- **Aim**:
Extract every one of the records below word for word, leaving each line unchanged.

- **Extracted data**:

══════════

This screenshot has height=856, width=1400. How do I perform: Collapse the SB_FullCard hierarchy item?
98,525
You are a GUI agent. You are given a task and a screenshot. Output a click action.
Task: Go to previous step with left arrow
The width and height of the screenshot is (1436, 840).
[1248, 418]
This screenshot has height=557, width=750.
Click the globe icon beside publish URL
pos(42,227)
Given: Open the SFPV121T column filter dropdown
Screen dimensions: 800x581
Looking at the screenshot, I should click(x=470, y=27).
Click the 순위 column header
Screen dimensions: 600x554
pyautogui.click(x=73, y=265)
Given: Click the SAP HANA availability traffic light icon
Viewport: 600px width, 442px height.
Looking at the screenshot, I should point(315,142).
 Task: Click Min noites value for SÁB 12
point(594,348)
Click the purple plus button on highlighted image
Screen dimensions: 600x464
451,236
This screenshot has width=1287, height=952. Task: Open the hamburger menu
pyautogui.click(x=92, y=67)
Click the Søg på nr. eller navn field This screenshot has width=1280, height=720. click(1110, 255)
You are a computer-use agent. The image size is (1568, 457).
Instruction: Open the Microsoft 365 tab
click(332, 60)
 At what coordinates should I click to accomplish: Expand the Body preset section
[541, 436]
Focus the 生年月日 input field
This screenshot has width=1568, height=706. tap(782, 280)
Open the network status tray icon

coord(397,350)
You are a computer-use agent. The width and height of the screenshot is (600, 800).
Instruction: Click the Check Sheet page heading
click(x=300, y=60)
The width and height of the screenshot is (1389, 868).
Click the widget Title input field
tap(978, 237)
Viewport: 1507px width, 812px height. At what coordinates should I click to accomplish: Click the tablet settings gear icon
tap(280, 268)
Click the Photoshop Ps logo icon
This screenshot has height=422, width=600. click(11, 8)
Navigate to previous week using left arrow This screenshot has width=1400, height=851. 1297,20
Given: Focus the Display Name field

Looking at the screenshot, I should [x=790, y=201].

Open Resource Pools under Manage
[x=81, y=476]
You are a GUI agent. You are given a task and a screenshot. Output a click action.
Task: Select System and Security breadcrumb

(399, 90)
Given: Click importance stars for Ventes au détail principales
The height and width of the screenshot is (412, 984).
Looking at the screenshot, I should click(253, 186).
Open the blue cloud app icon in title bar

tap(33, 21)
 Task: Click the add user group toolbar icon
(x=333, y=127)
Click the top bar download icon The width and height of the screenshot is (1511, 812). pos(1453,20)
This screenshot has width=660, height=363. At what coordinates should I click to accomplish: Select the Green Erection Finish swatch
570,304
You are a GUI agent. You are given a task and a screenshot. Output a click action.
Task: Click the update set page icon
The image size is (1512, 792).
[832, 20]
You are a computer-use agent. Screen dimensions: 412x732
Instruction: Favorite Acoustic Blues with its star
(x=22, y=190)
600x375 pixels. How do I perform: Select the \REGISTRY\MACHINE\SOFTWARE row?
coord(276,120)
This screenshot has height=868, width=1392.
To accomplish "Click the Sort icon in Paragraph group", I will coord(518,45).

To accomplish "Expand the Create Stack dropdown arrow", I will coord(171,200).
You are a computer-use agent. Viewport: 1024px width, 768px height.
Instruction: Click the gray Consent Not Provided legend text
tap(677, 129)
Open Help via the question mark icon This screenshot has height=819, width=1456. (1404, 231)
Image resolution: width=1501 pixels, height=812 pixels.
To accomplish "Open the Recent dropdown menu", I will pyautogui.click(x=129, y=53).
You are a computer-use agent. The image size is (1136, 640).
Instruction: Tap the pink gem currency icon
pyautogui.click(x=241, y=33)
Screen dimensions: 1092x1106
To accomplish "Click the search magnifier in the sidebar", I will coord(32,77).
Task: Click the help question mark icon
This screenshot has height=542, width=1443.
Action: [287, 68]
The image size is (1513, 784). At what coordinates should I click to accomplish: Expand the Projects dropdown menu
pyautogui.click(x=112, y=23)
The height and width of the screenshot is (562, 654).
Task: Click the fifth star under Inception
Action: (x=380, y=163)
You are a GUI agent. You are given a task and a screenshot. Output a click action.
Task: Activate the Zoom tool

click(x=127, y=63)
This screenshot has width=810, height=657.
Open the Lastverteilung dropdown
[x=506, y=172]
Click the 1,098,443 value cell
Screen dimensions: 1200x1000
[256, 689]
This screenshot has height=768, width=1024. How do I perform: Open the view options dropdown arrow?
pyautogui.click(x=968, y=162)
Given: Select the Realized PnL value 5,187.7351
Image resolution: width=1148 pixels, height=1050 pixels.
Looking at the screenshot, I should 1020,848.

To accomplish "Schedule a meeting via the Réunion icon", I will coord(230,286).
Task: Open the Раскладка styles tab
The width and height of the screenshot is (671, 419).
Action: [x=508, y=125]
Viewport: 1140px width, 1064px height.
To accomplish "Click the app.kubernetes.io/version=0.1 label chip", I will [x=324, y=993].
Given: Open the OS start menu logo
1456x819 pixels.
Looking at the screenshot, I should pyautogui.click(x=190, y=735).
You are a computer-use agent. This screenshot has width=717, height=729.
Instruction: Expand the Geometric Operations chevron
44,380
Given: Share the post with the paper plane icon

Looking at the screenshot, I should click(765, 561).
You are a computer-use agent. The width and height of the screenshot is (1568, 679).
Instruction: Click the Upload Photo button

══════════

- **Output of the task**:
This screenshot has height=856, width=1400. How do I perform: Collapse the SB_FullCard hierarchy item?
98,525
You are a GUI agent. You are given a task and a screenshot. Output a click action.
Task: Go to previous step with left arrow
The width and height of the screenshot is (1436, 840).
[1248, 418]
This screenshot has height=557, width=750.
Click the globe icon beside publish URL
pos(42,227)
Given: Open the SFPV121T column filter dropdown
Screen dimensions: 800x581
Looking at the screenshot, I should click(x=470, y=27).
Click the 순위 column header
Screen dimensions: 600x554
pyautogui.click(x=73, y=265)
Given: Click the SAP HANA availability traffic light icon
Viewport: 600px width, 442px height.
Looking at the screenshot, I should point(315,142).
 Task: Click Min noites value for SÁB 12
point(594,348)
Click the purple plus button on highlighted image
Screen dimensions: 600x464
451,236
This screenshot has width=1287, height=952. Task: Open the hamburger menu
pyautogui.click(x=92, y=67)
Click the Søg på nr. eller navn field This screenshot has width=1280, height=720. click(1110, 255)
You are a computer-use agent. The image size is (1568, 457).
Instruction: Open the Microsoft 365 tab
click(332, 60)
 At what coordinates should I click to accomplish: Expand the Body preset section
[541, 436]
Focus the 生年月日 input field
This screenshot has width=1568, height=706. tap(782, 280)
Open the network status tray icon

coord(397,350)
You are a computer-use agent. The width and height of the screenshot is (600, 800).
Instruction: Click the Check Sheet page heading
click(x=300, y=60)
The width and height of the screenshot is (1389, 868).
Click the widget Title input field
tap(978, 237)
Viewport: 1507px width, 812px height. At what coordinates should I click to accomplish: Click the tablet settings gear icon
tap(280, 268)
Click the Photoshop Ps logo icon
This screenshot has height=422, width=600. click(11, 8)
Navigate to previous week using left arrow This screenshot has width=1400, height=851. 1297,20
Given: Focus the Display Name field

Looking at the screenshot, I should [x=790, y=201].

Open Resource Pools under Manage
[x=81, y=476]
You are a GUI agent. You are given a task and a screenshot. Output a click action.
Task: Select System and Security breadcrumb

(399, 90)
Given: Click importance stars for Ventes au détail principales
The height and width of the screenshot is (412, 984).
Looking at the screenshot, I should click(253, 186).
Open the blue cloud app icon in title bar

tap(33, 21)
 Task: Click the add user group toolbar icon
(x=333, y=127)
Click the top bar download icon The width and height of the screenshot is (1511, 812). pos(1453,20)
This screenshot has width=660, height=363. At what coordinates should I click to accomplish: Select the Green Erection Finish swatch
570,304
You are a GUI agent. You are given a task and a screenshot. Output a click action.
Task: Click the update set page icon
The image size is (1512, 792).
[832, 20]
You are a computer-use agent. Screen dimensions: 412x732
Instruction: Favorite Acoustic Blues with its star
(x=22, y=190)
600x375 pixels. How do I perform: Select the \REGISTRY\MACHINE\SOFTWARE row?
coord(276,120)
This screenshot has height=868, width=1392.
To accomplish "Click the Sort icon in Paragraph group", I will coord(518,45).

To accomplish "Expand the Create Stack dropdown arrow", I will coord(171,200).
You are a computer-use agent. Viewport: 1024px width, 768px height.
Instruction: Click the gray Consent Not Provided legend text
tap(677, 129)
Open Help via the question mark icon This screenshot has height=819, width=1456. (1404, 231)
Image resolution: width=1501 pixels, height=812 pixels.
To accomplish "Open the Recent dropdown menu", I will pyautogui.click(x=129, y=53).
You are a computer-use agent. The image size is (1136, 640).
Instruction: Tap the pink gem currency icon
pyautogui.click(x=241, y=33)
Screen dimensions: 1092x1106
To accomplish "Click the search magnifier in the sidebar", I will coord(32,77).
Task: Click the help question mark icon
This screenshot has height=542, width=1443.
Action: [287, 68]
The image size is (1513, 784). At what coordinates should I click to accomplish: Expand the Projects dropdown menu
pyautogui.click(x=112, y=23)
The height and width of the screenshot is (562, 654).
Task: Click the fifth star under Inception
Action: (x=380, y=163)
You are a GUI agent. You are given a task and a screenshot. Output a click action.
Task: Activate the Zoom tool

click(x=127, y=63)
This screenshot has width=810, height=657.
Open the Lastverteilung dropdown
[x=506, y=172]
Click the 1,098,443 value cell
Screen dimensions: 1200x1000
[256, 689]
This screenshot has height=768, width=1024. How do I perform: Open the view options dropdown arrow?
pyautogui.click(x=968, y=162)
Given: Select the Realized PnL value 5,187.7351
Image resolution: width=1148 pixels, height=1050 pixels.
Looking at the screenshot, I should 1020,848.

To accomplish "Schedule a meeting via the Réunion icon", I will coord(230,286).
Task: Open the Раскладка styles tab
The width and height of the screenshot is (671, 419).
Action: [x=508, y=125]
Viewport: 1140px width, 1064px height.
To accomplish "Click the app.kubernetes.io/version=0.1 label chip", I will [x=324, y=993].
Given: Open the OS start menu logo
1456x819 pixels.
Looking at the screenshot, I should pyautogui.click(x=190, y=735).
You are a computer-use agent. This screenshot has width=717, height=729.
Instruction: Expand the Geometric Operations chevron
44,380
Given: Share the post with the paper plane icon

Looking at the screenshot, I should click(765, 561).
You are a computer-use agent. The width and height of the screenshot is (1568, 679).
Instruction: Click the Upload Photo button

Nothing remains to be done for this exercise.